De novo missense variants in SETD1A were identified in two ASD probands (Yuen et al., 2017), while a de novo likely gene-disruptive variant in this gene was observed in an ASD proband from the SPARK cohort (Feliciano et al., 2019). Kummeling et al. (2020) reported 15 individuals with de novo SETD1A variants presenting with a novel neurodevelopmental syndrome characterized by global developmental delay and/or intellectual disability, behavioral abnormalities, and craniofacial dysmorphisms. Of 14 individuals in this cohort, 3 presented with autistic behavior.
Gene Scoring module
For new genes, a score of S was assigned to NOVA2, RSRC1, GALNT2, FBRSL1, and SOX6. A score of 3 was assigned to SYBU, TFB2M, TBX22, IGF1, ENPP1, SYP, LAS1L, CHM, and XRCC6. A score of 3S was assigned to SETD1A, RIMS2, and POLR3A.
Copy Number Variant (CNV) module
A total of 7 newly curated references and 43 individual case records were added to the CNV module, resulting in a total of 634 curated references.
Animal Models module
The mouse module was updated with data from a total of 11 references. Mouse models derived from new risk genes include: Nr2f1, Actl6b, Sybu, and Rab39b.
Mouse model annotation highlights include:
- Nr2f1 heterozygous mice (Zhang et al., Cell Reports, 2020) show E/I imbalance of neurons in the primary somatosensory cortex, impaired social interaction, impaired social memory, repetitive self-grooming, anxiety, decreased spatial memory, but no change in motor coordination. Treatment with GinkgolideA in adult mice restored sociability, social memory, ameliorated self-grooming, improved spatial memory, and decreased anxiety, all in the short but not long term.

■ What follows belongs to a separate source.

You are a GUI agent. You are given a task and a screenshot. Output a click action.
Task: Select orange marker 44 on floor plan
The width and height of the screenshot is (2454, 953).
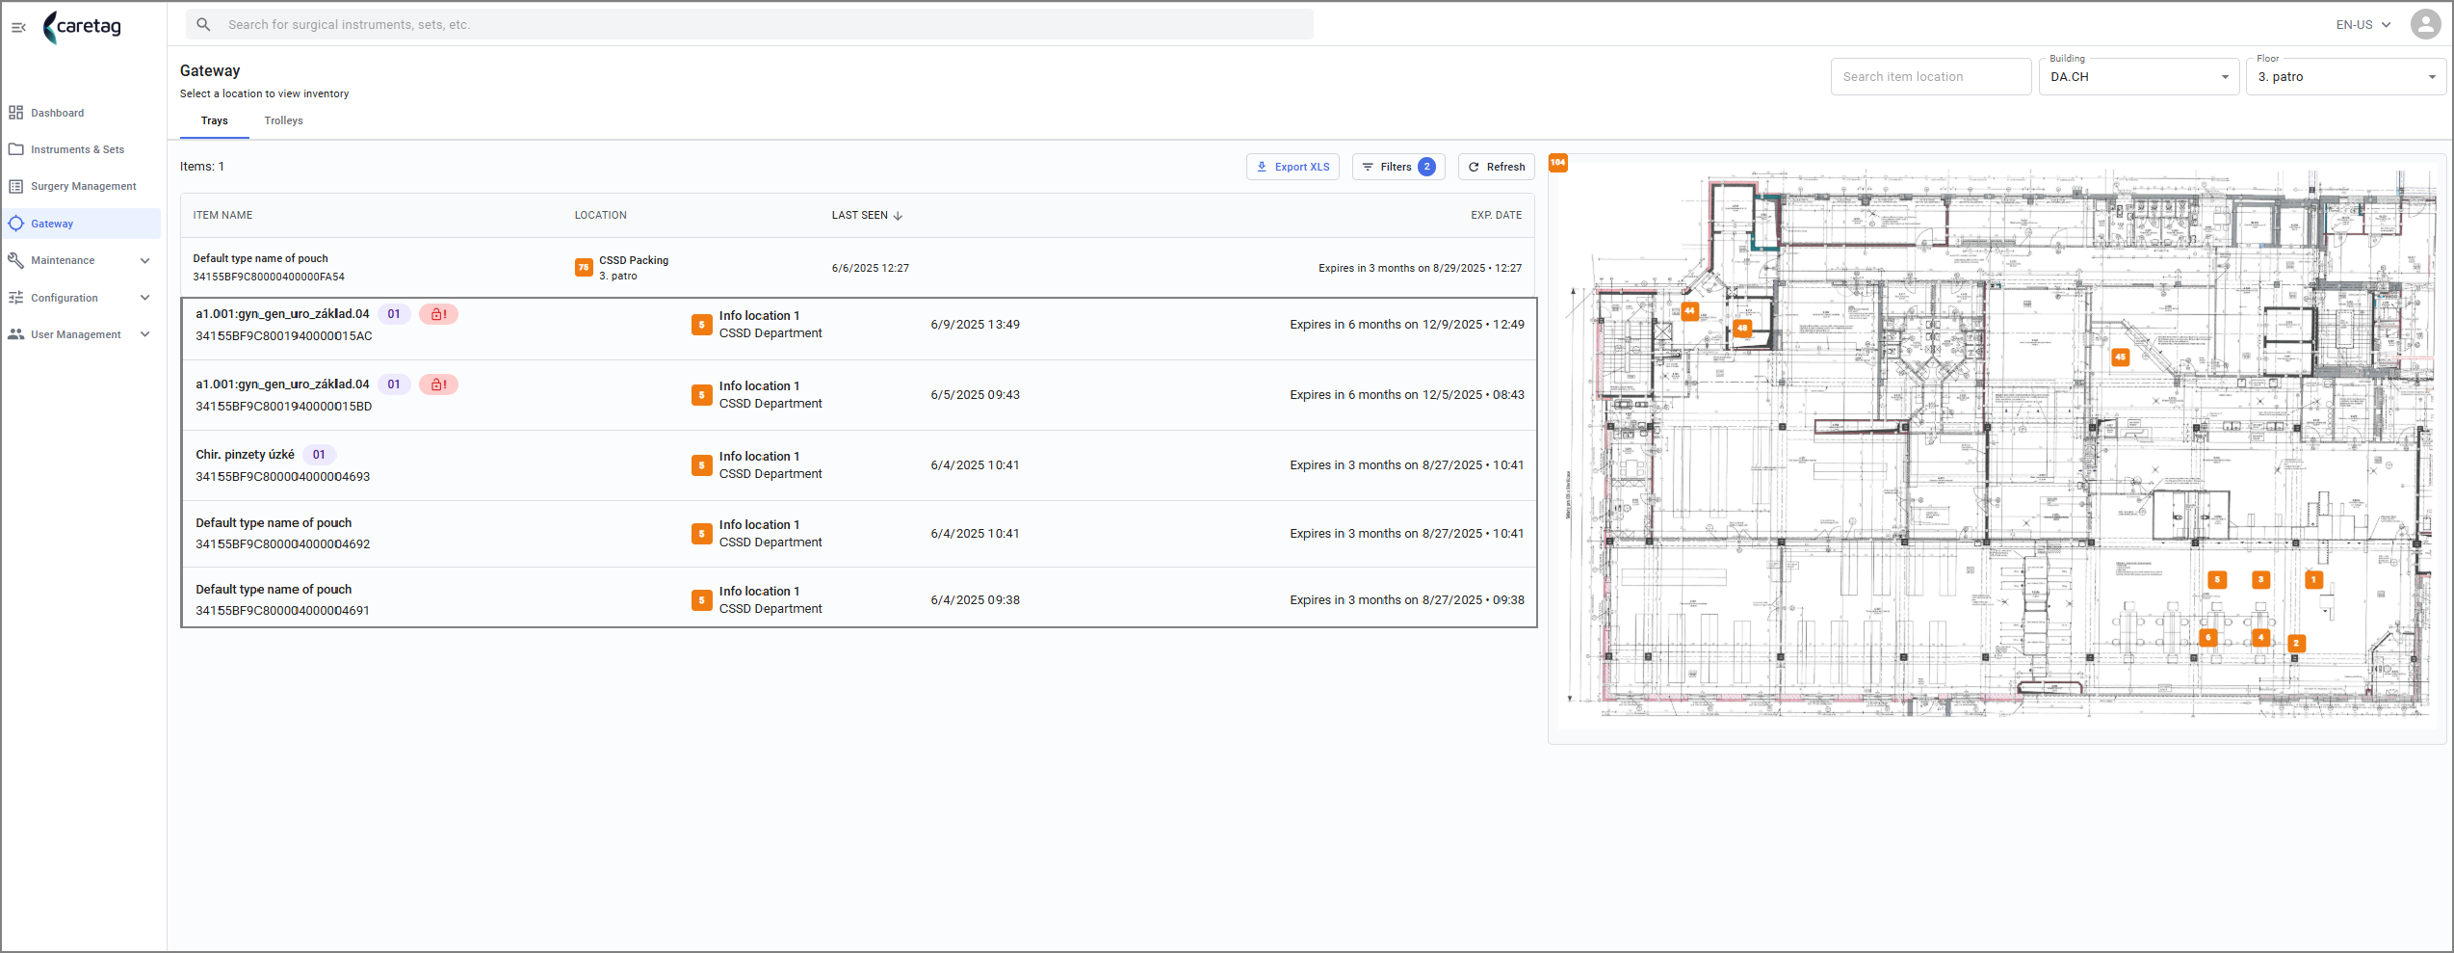coord(1689,311)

- Actl6b knockout mice (Wenderski et al., PNAS, 2020) show decreased survival, corpus callosum hypoplasia, thinner myelin sheaths, decreased sociability, impaired spatial memory, hyperactivity, and repetitive behaviors.
- Rab39b hemizygous mice (Zhang et al., Genes Dev, 2020) show defects in cortical neurogenesis, macrocephaly, decreased body weight, no change in anxiety, increased ambulation, decreased social memory, and decreased motor learning.